MAAF

535 53 4
                                    

     Sudah terhitung tiga hari Shikamaru tidak pulang ke rumah.
Hari kedua ketika Shikamaru pergi, Sakura mencoba menghubunginya.
Ia mencoba berkali - kali menelpon suaminya tapi selalu tak terhubung.
Sepertinya Shikamaru sengaja mematikan ponselnya.

  Untuk makan pun ia tidak nafsu.
Ia sepertinya tidak merasa lapar.
Pikirannya di penuhi dengan Shikamaru.
Berbagai pertanyaan muncul di kepalanya. Dimana suaminya berada .
Apakah ia baik- baik saja.

Ia juga sudah menghubungi Kiba, dan laki-laki itu juga tidak tau keberadaan Shikamaru. Hari ini dia pergi ke rumah Shikamaru dan yang ia dapati nihil. Suaminya tidak ada di sana bahkan ibu mertua nya juga ikut kelimpungan.
Ibu Shikamaru juga menghubungi kolega mereka berharap mereka tahu keberadaan pria itu. Tapi semua sia-sia. Tak seorang pun tahu keberadaan suaminya.

Ibu Shikamaru terus membujuk Sakura untuk makan.
Ia tidak tega melihat menantunya dengan perut besar bingung mencari keberadaan anaknya. Bahkan ia tahu dari pagi Sakura belum mengisi perutnya.
" Sakura sayang isilah perutmu nak"
" Kasihan anakmu"

" Aku tidak lapar ibu"
" Di mana Shika bu?" cicit Sakura pelan.

" Awas saja bila anak itu pulang akan ku hajar dia".
" Apa dia tidak tahu istrinya mondar mandir ke sana kemari mencarinya" gerutu Yoshino.

" Ini semua bukan salah Shika bu"
" Aku juga punya andil salah di sini"
" Aku maklum bila ia marah padaku"

" Tapi tak seharusnya anak itu tidak pulang ke rumah". Kau sampai harus pontang panting mencarinya".
" Apa kau sudah menghubungi tempat kerjanya?"

" Aku tadi sudah menghubungi Kiba juga bu dan dia juga tidak tahu Shika di mana".
" Kiba juga memberitahuku bila Shika tidak ada di tempat kerjanya".

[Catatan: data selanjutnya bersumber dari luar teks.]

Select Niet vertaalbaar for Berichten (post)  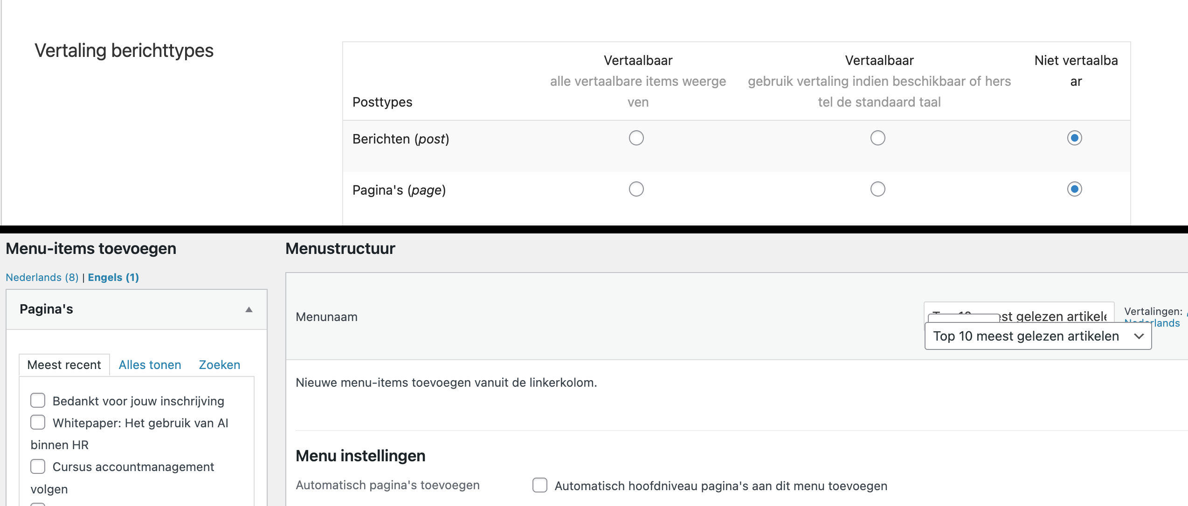coord(1075,138)
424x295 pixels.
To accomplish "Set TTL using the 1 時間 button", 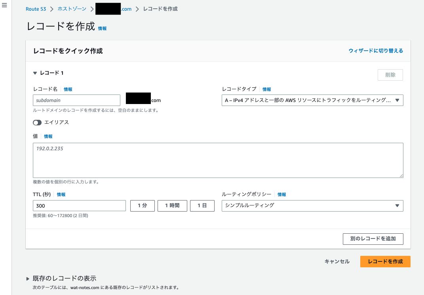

" Anak itu benar-benar merepotkan".
" Kau sabar ya sayang ".

Sakura mengangguk mendengar permintaan ibu mertuanya.
Sekarang ia tidak tahu lagi harus mencari ke mana.
Hari juga sudah menginjak sore hari.
Ia segera pamit kepada ibu mertuanya.

Di rumah Sakura duduk termenung di atas ranjangnya. Ia memikirkan kemana lagi harus mencari suaminya.
Ia tidak tahu lagi siapa-siapa saja teman Shikamaru kecuali hanya Kiba.
Tiba- tiba ia teringat pertengkaran mereka kemarin.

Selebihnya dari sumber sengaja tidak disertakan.